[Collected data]
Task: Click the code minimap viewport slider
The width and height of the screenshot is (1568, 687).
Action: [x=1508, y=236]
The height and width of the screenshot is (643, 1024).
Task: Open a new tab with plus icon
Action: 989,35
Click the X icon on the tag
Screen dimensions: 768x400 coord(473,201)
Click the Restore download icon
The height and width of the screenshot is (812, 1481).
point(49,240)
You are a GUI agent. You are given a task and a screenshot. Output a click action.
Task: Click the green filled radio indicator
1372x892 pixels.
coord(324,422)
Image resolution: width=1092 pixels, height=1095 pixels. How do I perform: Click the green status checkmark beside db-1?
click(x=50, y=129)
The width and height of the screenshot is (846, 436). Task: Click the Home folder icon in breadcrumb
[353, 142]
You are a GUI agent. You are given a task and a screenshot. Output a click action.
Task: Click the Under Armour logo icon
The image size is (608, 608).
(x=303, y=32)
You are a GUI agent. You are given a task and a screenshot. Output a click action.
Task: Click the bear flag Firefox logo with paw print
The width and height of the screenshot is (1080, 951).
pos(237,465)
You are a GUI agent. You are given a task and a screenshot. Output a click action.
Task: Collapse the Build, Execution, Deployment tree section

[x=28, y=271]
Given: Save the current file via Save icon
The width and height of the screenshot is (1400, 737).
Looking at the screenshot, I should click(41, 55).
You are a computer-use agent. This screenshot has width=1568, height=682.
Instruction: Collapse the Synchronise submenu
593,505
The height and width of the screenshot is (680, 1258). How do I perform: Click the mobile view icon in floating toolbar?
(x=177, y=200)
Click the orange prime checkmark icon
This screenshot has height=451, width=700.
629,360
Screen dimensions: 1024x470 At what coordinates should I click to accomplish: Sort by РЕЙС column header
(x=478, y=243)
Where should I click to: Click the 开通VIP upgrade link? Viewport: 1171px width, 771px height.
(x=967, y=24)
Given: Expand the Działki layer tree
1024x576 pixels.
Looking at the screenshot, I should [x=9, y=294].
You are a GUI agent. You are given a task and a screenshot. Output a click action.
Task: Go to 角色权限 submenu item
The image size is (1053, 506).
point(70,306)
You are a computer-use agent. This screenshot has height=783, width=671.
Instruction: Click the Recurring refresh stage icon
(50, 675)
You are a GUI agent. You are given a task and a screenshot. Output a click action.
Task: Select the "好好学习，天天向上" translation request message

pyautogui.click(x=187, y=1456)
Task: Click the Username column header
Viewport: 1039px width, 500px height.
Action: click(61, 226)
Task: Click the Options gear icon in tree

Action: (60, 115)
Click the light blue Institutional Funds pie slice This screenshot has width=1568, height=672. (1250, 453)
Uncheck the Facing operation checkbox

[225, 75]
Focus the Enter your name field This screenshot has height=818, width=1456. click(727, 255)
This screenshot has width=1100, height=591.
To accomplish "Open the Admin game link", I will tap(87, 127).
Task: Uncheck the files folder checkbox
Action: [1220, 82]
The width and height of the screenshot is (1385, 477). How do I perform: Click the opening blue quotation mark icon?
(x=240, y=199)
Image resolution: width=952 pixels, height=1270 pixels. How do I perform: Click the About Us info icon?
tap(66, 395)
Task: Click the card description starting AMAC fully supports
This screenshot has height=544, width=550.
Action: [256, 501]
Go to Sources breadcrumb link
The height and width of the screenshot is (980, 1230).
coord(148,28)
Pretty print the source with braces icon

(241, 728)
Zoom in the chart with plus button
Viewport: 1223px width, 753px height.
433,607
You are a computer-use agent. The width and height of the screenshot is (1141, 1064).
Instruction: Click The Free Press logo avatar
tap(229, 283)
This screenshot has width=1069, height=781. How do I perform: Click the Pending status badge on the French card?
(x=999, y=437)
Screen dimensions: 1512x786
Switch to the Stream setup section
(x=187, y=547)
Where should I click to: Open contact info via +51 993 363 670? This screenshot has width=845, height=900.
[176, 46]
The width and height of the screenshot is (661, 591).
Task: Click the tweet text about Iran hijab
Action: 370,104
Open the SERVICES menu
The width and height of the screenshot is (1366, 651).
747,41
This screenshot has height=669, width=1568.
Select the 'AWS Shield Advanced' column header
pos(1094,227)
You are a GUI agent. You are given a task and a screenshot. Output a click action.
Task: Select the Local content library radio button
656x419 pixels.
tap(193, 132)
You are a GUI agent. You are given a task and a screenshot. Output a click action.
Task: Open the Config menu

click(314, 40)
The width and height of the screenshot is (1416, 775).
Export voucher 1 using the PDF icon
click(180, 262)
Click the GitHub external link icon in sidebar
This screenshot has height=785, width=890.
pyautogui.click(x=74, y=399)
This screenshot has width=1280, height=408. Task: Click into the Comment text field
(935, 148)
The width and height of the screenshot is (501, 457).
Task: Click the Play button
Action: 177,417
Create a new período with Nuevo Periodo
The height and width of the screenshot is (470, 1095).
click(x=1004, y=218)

▸ **What to do**
Write out each line exactly, as it is shown above.

▸ **Exercise response**
Task: Click the code minimap viewport slider
The width and height of the screenshot is (1568, 687).
Action: [x=1508, y=236]
The height and width of the screenshot is (643, 1024).
Task: Open a new tab with plus icon
Action: 989,35
Click the X icon on the tag
Screen dimensions: 768x400 coord(473,201)
Click the Restore download icon
The height and width of the screenshot is (812, 1481).
point(49,240)
You are a GUI agent. You are given a task and a screenshot. Output a click action.
Task: Click the green filled radio indicator
1372x892 pixels.
coord(324,422)
Image resolution: width=1092 pixels, height=1095 pixels. How do I perform: Click the green status checkmark beside db-1?
click(x=50, y=129)
The width and height of the screenshot is (846, 436). Task: Click the Home folder icon in breadcrumb
[353, 142]
You are a GUI agent. You are given a task and a screenshot. Output a click action.
Task: Click the Under Armour logo icon
The image size is (608, 608).
(x=303, y=32)
You are a GUI agent. You are given a task and a screenshot. Output a click action.
Task: Click the bear flag Firefox logo with paw print
The width and height of the screenshot is (1080, 951).
pos(237,465)
You are a GUI agent. You are given a task and a screenshot. Output a click action.
Task: Collapse the Build, Execution, Deployment tree section

[x=28, y=271]
Given: Save the current file via Save icon
The width and height of the screenshot is (1400, 737).
Looking at the screenshot, I should click(41, 55).
You are a computer-use agent. This screenshot has width=1568, height=682.
Instruction: Collapse the Synchronise submenu
593,505
The height and width of the screenshot is (680, 1258). How do I perform: Click the mobile view icon in floating toolbar?
(x=177, y=200)
Click the orange prime checkmark icon
This screenshot has height=451, width=700.
629,360
Screen dimensions: 1024x470 At what coordinates should I click to accomplish: Sort by РЕЙС column header
(x=478, y=243)
Where should I click to: Click the 开通VIP upgrade link? Viewport: 1171px width, 771px height.
(x=967, y=24)
Given: Expand the Działki layer tree
1024x576 pixels.
Looking at the screenshot, I should [x=9, y=294].
You are a GUI agent. You are given a task and a screenshot. Output a click action.
Task: Go to 角色权限 submenu item
The image size is (1053, 506).
point(70,306)
You are a computer-use agent. This screenshot has height=783, width=671.
Instruction: Click the Recurring refresh stage icon
(50, 675)
You are a GUI agent. You are given a task and a screenshot. Output a click action.
Task: Select the "好好学习，天天向上" translation request message

pyautogui.click(x=187, y=1456)
Task: Click the Username column header
Viewport: 1039px width, 500px height.
Action: click(61, 226)
Task: Click the Options gear icon in tree

Action: (60, 115)
Click the light blue Institutional Funds pie slice This screenshot has width=1568, height=672. (1250, 453)
Uncheck the Facing operation checkbox

[225, 75]
Focus the Enter your name field This screenshot has height=818, width=1456. click(727, 255)
This screenshot has width=1100, height=591.
To accomplish "Open the Admin game link", I will tap(87, 127).
Task: Uncheck the files folder checkbox
Action: [1220, 82]
The width and height of the screenshot is (1385, 477). How do I perform: Click the opening blue quotation mark icon?
(x=240, y=199)
Image resolution: width=952 pixels, height=1270 pixels. How do I perform: Click the About Us info icon?
tap(66, 395)
Task: Click the card description starting AMAC fully supports
This screenshot has height=544, width=550.
Action: [256, 501]
Go to Sources breadcrumb link
The height and width of the screenshot is (980, 1230).
coord(148,28)
Pretty print the source with braces icon

(241, 728)
Zoom in the chart with plus button
Viewport: 1223px width, 753px height.
433,607
You are a computer-use agent. The width and height of the screenshot is (1141, 1064).
Instruction: Click The Free Press logo avatar
tap(229, 283)
This screenshot has width=1069, height=781. How do I perform: Click the Pending status badge on the French card?
(x=999, y=437)
Screen dimensions: 1512x786
Switch to the Stream setup section
(x=187, y=547)
Where should I click to: Open contact info via +51 993 363 670? This screenshot has width=845, height=900.
[176, 46]
The width and height of the screenshot is (661, 591).
Task: Click the tweet text about Iran hijab
Action: 370,104
Open the SERVICES menu
The width and height of the screenshot is (1366, 651).
747,41
This screenshot has height=669, width=1568.
Select the 'AWS Shield Advanced' column header
pos(1094,227)
You are a GUI agent. You are given a task and a screenshot. Output a click action.
Task: Select the Local content library radio button
656x419 pixels.
tap(193, 132)
You are a GUI agent. You are given a task and a screenshot. Output a click action.
Task: Open the Config menu

click(314, 40)
The width and height of the screenshot is (1416, 775).
Export voucher 1 using the PDF icon
click(180, 262)
Click the GitHub external link icon in sidebar
This screenshot has height=785, width=890.
pyautogui.click(x=74, y=399)
This screenshot has width=1280, height=408. Task: Click into the Comment text field
(935, 148)
The width and height of the screenshot is (501, 457).
Task: Click the Play button
Action: 177,417
Create a new período with Nuevo Periodo
The height and width of the screenshot is (470, 1095).
click(x=1004, y=218)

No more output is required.